Di halaman depan gereja, sebuah monumen sederhana berdiri dengan makna luar biasa.
“Benar, monumen ini adalah peringatan bagi umat yang dibaptis pertama kali di Jawa Timur pada 12 Desember 1843,” tegas Supriyantono, Sekretaris GKJW Ngoro, Jumat (12/12/2025).
Supriyantono mengatakan dari total 180 jemaat GKJW se-Jawa Timur, hanya ada tiga monumen semacam ini. Satu di GKJW Ngoro, satu di GKJW Wiyung Surabaya dan satu di Majelis Agung (Pusat) GKJW Malang. “Dan di sini adalah perkumpulan Kristen tertua di Jombang,” tambahnya.
(Suasana dalam Gereja Kristen Jawi Wetan (GKJW) Persamuan Ngoro, Jombang, Jawa Timur sambut Natal 2025)
Gereja seluas 25 x 10 meter ini didirikan oleh perkumpulan komunitas Kristen pada 1902. Menurut Supriyantono, sejak berdiri, bangunan ini masih sangat utuh. Perubahan hanya dilakukan pada bagian kecil seperti atap, plafon, dan lantai depan saat rehabilitasi ringan tahun 2000-an.

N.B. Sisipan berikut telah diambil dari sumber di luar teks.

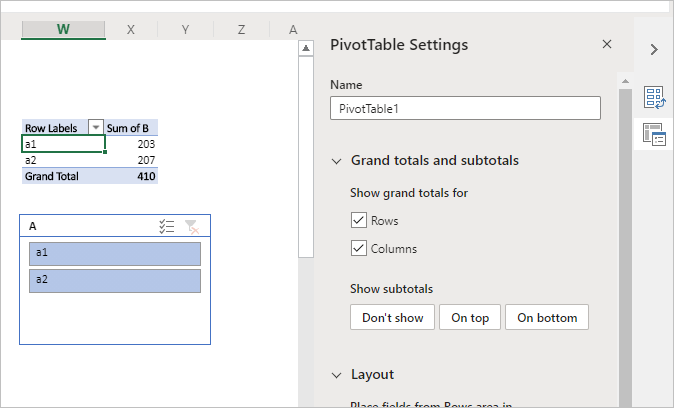674x408 pixels.
Task: Open the PivotTable fields pane icon
Action: click(655, 97)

“Empat tiang utama di depan gereja ini masih asli sejak 1902. Usianya sudah 119 tahun. Kayunya adalah kayu jati pilihan,” paparnya.

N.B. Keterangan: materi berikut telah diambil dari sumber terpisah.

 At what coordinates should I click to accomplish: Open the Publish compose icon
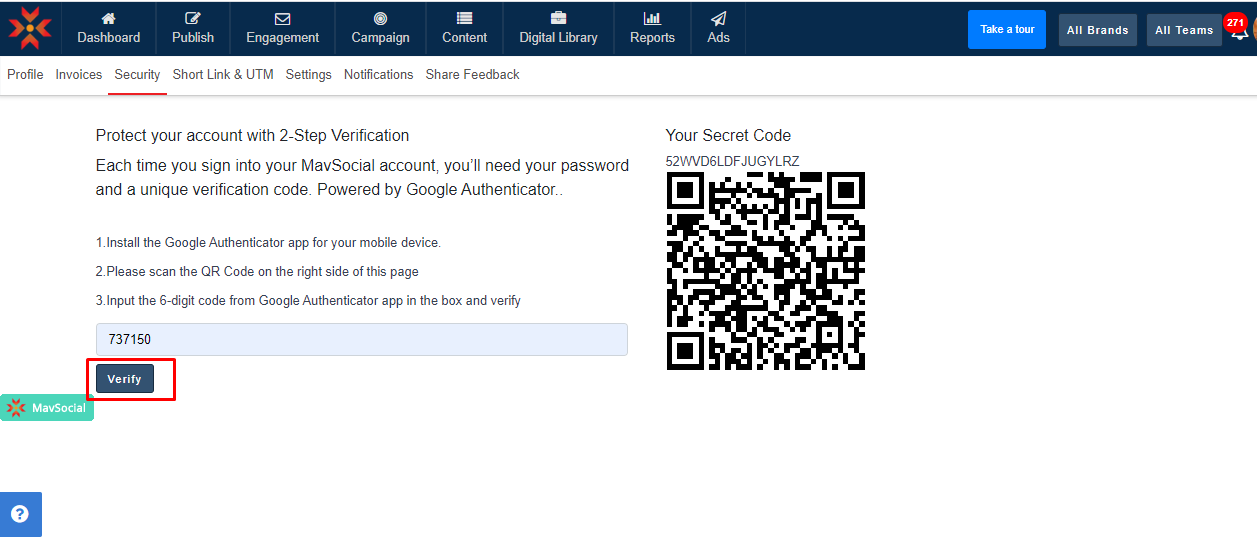point(193,19)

Karena statusnya sebagai cagar budaya dengan usia di atas 100 tahun, gereja ini tidak boleh direhabilitasi total.Jemaat yang awalnya hanya 20 orang, kini telah berkembang menjadi hampir 1000 orang.
Supriyantono menceritakan sejarah GKJW Ngoro tak lepas dari sosok legendaris: Coenraad Laurens Coolen atau Tuan Coolen. Berketurunan Indonesia-Rusia, ia diyakini sebagai penanam benih Kekristenan di Ngoro.

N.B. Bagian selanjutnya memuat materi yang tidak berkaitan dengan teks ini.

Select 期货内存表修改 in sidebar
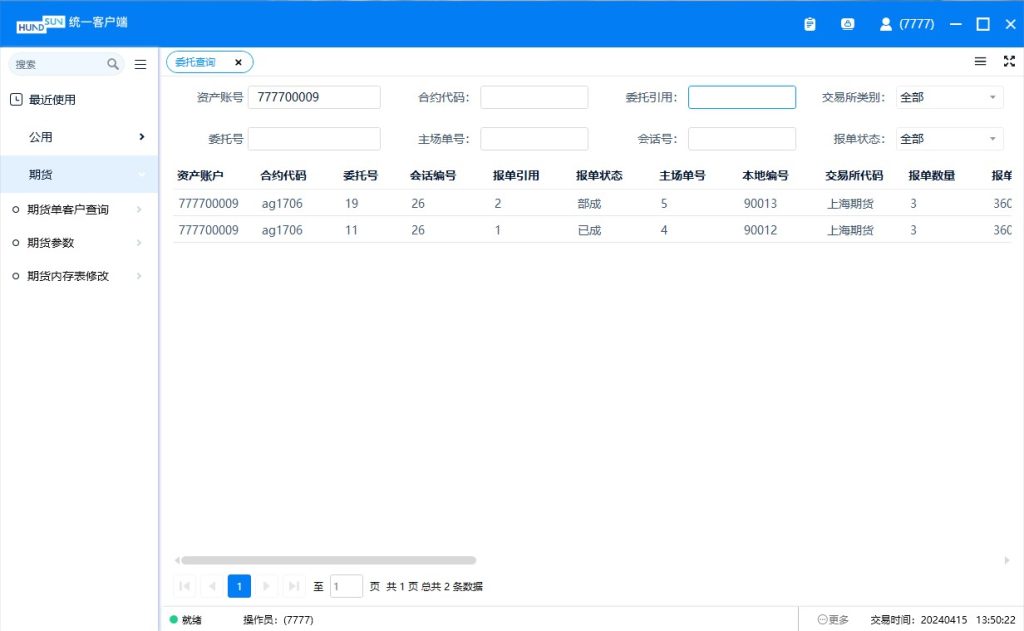The image size is (1024, 631). (68, 276)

Coolen (sekitar 1770-1873) awalnya bekerja di Surabaya sebelum pindah ke Wirosobo (Mojoagung). Atas izin Pemerintah Hindia Belanda, pada 3 Juli 1827 ia membuka hutan di selatan Wirosobo—yang kini menjadi Ngoro—untuk pemukiman dan pertanian.
“Yang menarik, Coolen bukan penyiar agama atau theolog terlatih. Ia seorang pengelola desa yang cakap. Justru darinya, orang-orang Jawa pertama kali mengenal Kristus,” jelas Supriyantono.
(Makam Coenraad Laurens Coolen atau Tuan Coolen yang ada di Desa Ngoro Kecamatan Ngoro Kabupaten Jombang Jawa Timur)
Coolen memimpin ibadah di beberapa rumah, termasuk di rumahnya sendiri pada 1835. Perkembangan pesat kemudian membuahkan baptisan pertama di Ngoro pada 1843, yang kini dikenang dengan monumen tersebut.
Sebagai warisan sejarah, makam Coolen dan beberapa peninggalan lain menjadi milik keluarga. Namun, gereja ini adalah warisan publik yang dapat dipelajari semua orang.
“Ini adalah tempat persekutuan yang keempat, dengan pondasi diletakkan pada 21 April 1905. Inilah bentuk asli gedung gereja pertama di Ngoro,” tandas Supriyantono.
Menjelang Natal, GKJW Ngoro mengusung tema “Allah Hadir Menyelamatkan Keluarga”. Supriyantono berharap pesan ini menguatkan kebersamaan, baik di internal jemaat maupun dalam kehidupan bermasyarakat di Kabupaten Jombang.
“Semoga kita semua, mulai dari keluarga masing-masing, keluarga persekutuan, hingga masyarakat luas Jombang, tetap menjadi keluarga yang diberkati dalam damai sejahtera,” pungkasnya.( san)
What's Your Reaction?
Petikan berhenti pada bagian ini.